The play uses ambiguous language, striking set design, and brilliant staging to portray the world of Ambrose Bierce’s storytelling of the Civil War. It’s intellectually engaging, but not all that entertaining to general audiences.
The avant-garde has its place and is great in its own regard. But, in this day and age, the sad truth is that the department should be striving to get butts into seats, not lyrically staging Brechtian interpretations of short fiction, however wonderful they may be.
When I was in high school, I did community theater. I acted in standards, like Chronicles Of Narnia, Wizard Of Oz and Annie. They didn’t change the world or shape minds, but the shows sold out and they taught the cast and crew the real language involved in putting on a show.
When you produce a show that people are familiar with, you’re held to a certain expectation and can’t muddle your way through. With something like Wizard Of Oz, you take the basic story for granted as common knowledge, and then interpret the theme, hone design elements, and craft acting choices without working from the fundamental groundwork of plot.
But with a show like Bitten By A Snake, while it is engaging, anything goes. There is a lot of learning by the cast and crew—researching what the thing is actually about—and less doing.
When an audience has to do more learning than watching, too, chances are that sales will fall flat.
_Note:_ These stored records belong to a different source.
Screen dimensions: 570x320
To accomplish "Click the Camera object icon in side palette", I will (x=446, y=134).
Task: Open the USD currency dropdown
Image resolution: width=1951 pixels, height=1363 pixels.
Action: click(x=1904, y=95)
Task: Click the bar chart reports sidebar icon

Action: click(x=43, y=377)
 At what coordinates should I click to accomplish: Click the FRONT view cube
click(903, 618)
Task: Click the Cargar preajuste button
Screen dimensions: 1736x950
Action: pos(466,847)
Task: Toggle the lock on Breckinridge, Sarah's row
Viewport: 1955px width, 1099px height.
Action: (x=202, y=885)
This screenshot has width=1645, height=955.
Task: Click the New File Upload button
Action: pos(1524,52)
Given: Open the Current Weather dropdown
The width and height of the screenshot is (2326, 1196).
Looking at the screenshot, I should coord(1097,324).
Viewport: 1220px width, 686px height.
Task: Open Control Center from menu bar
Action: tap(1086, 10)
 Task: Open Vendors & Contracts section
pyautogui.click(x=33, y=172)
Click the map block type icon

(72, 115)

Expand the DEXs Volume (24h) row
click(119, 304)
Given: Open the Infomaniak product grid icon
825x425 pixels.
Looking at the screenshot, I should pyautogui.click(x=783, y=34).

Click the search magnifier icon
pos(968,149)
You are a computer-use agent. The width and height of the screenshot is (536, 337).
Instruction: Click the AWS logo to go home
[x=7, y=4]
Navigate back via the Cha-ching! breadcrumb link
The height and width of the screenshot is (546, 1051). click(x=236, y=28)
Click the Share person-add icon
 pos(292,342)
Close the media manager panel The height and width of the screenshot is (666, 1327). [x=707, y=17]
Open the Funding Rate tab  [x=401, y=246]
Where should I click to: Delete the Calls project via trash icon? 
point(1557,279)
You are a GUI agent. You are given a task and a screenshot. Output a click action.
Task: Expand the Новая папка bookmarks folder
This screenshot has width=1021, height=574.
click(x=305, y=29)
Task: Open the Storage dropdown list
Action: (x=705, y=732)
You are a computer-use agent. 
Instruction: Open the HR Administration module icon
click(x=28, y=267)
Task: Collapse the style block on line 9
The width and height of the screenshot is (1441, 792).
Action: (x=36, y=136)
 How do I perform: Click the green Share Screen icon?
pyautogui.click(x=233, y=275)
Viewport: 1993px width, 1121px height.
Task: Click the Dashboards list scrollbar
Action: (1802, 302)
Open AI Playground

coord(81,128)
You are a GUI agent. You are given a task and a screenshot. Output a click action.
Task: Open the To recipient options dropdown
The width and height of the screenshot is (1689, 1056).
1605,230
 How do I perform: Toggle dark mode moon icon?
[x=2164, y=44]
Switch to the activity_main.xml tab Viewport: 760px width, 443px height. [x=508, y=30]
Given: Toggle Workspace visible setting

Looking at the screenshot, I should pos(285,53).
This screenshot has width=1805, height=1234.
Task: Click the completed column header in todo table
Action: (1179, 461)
Theater performance should be about the actors performing for the audience—not just individual actors’ growth.
For many universities, the ticket sales of theatrical productions are second only in revenue to ticket sales at sporting events.
Since we don’t have sports, our theater should compensate.
Don’t get me wrong—productions like Bitten By A Snake are admirable endeavors that I fully condone and enjoy. But perhaps the high concept plays can be balanced out by some crowd-pleasing musicals and mainstream comedies.